DISCUSSION: This question tests your understanding of the scientific method, a common LSAT theme.
In a proper experiment, you should keep all the variables the same, except for the variable you’re testing.
So the dummies should be the same, except for the breast stripe.
___________
- This would strengthen the experiment, by showing that the behavior is common to all titmice, and not just those from a particular flock.
- CORRECT. If this is true, then the titmice might have been reacting to some other difference, and not the change in stripe size.
- The size of the breast stripe didn’t correlate with age (lines 43-45), so the age of the birds shouldn’t matter.
- As long as the food was something that the titmice wanted to eat (and was always the same), then this wouldn’t matter. The birds could likely see the breast stripe before they saw what food was in the tray.
- This somewhat supports the hypothesis. The idea was that symbols such as stripes would determine status and avoid the need for fights.
Or perhaps once an aggressive bird got close enough, it would realize the experimental bird was a dummy.

I got down to B and C pretty quickly, and because 43-45 equally controls for age AND physical characteristics, I picked on the basis that age was a specifically cited as a covariate in the Harris Sparrows case. They controlled for a slew of physical factors (body weight, sex, wing length). Are we meant to read “physical characteristics” as meaning only physical characteristics besides those which they controlled for? If this was the case why did they not instead say a specific, not listed physical characteristic like talon size or something?
The experiment just showed that birds were confident or afraid based on the size of the breast stripe. The only change in the experiment was in the stripe. ALL birds had the same reaction.
Paragraph 3 said stripe width was the only factor correlated with fighting ability. Age wasn’t. The fact that a factor is mentioned doesn’t mean it is a decisive factor that must be included in any test.
Whereas B just devastates the experiment. In an experiment you’re only supposed to change one factor. B shows several are changed.
Hope that helps!
I reread the specific passage in question several times over – I understand that a point being made is that controlling for other factors does not mean that they have no effect. The size of a bird dummy, if varied, will possibly influence the results. But doesn’t this mean that a change in the quality of the subjects, like their age, couldn’t equally devastate the study.
If all the birds included in the study were all abnormally heavy and had longer wings, they may react differently to the dummys. Likewise, just because age is controlled for, that doesn’t mean it has no influence. Controls simply mean the influence is accounted for. Age cannot be ruled out as having no effect on social standing merely because it is controlled for in determining that the stripe has some effect, just as the effect of the size of the birds cannot be ruled out of having any influence merely because they are controlled for.
C would demonstrate that the study has failed to adequately control for a variable that the earlier study did control for. We cannot rule out that the same phenomenen observed in the Harris sparrows may be occurring here.

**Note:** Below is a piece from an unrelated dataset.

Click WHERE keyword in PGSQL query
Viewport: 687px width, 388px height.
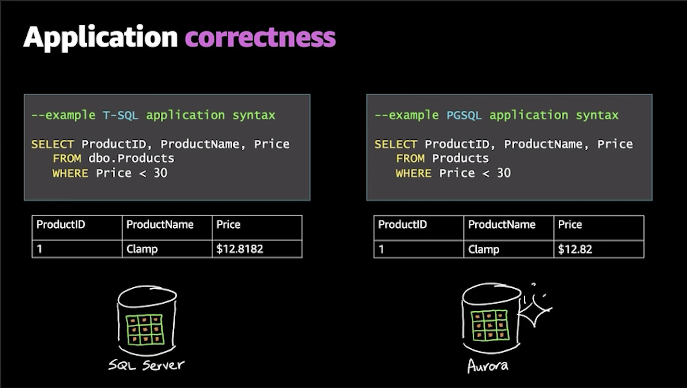[x=414, y=173]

An experiment doesn’t need to have perfectly representative samples to be useful. For example, if you show a comedy movie to adults and they laugh, that shows the movie can be funny. It doesn’t decisively prove that the movie is funny for all audiences in all places of all ages but it does provide evidence for the movie’s humour.
If there were no juveniles, the study could still show status signaling in the adults birds which were part of the study.

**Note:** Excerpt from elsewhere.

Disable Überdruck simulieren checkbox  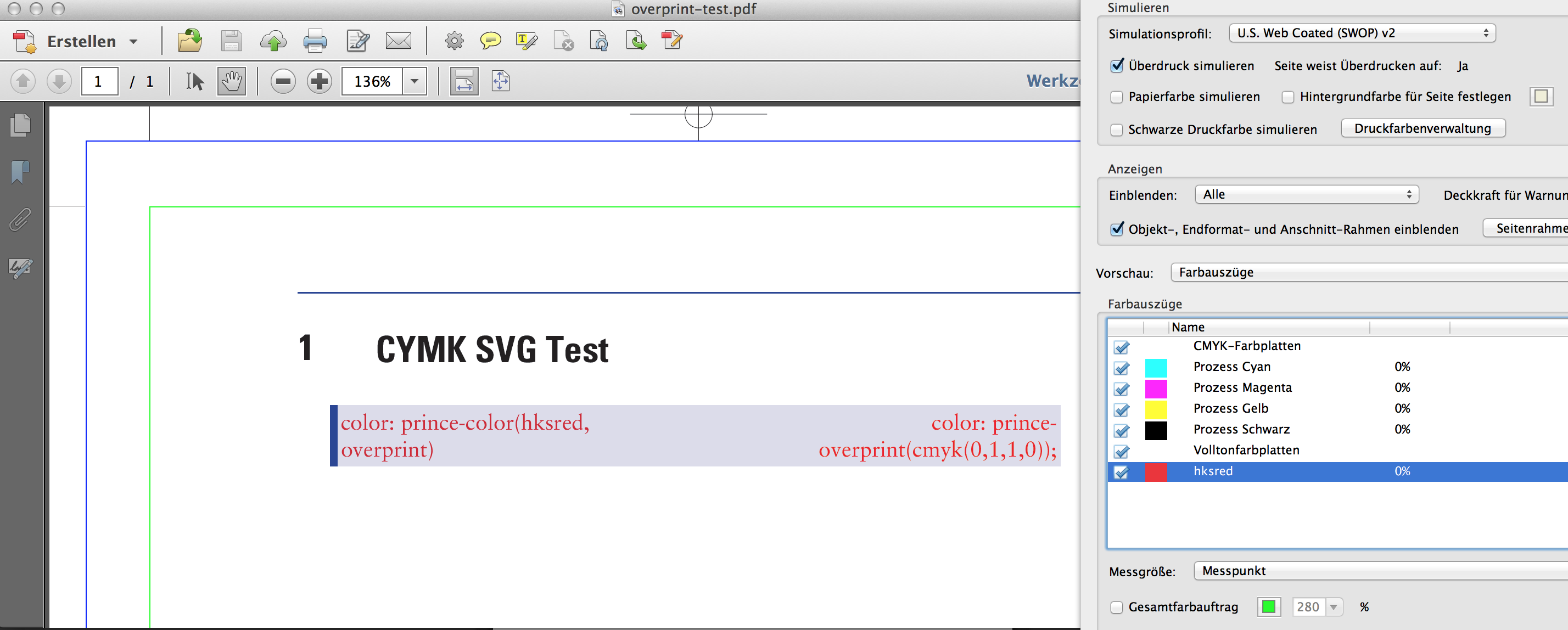(1116, 66)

But if B is true the study is just useless. We don’t know if differences between the dummies were due to stripe width vs. another factor.
In other words, the experiment is testing: “Do birds react to differences in stripe width?”. Showing the dummies to adults can help answer that question. But if the dummies are fatally flawed then you can’t answer the question even if you show the dummies to every titmouse in the world including juveniles.
Hope that helps! Sampling is subtle.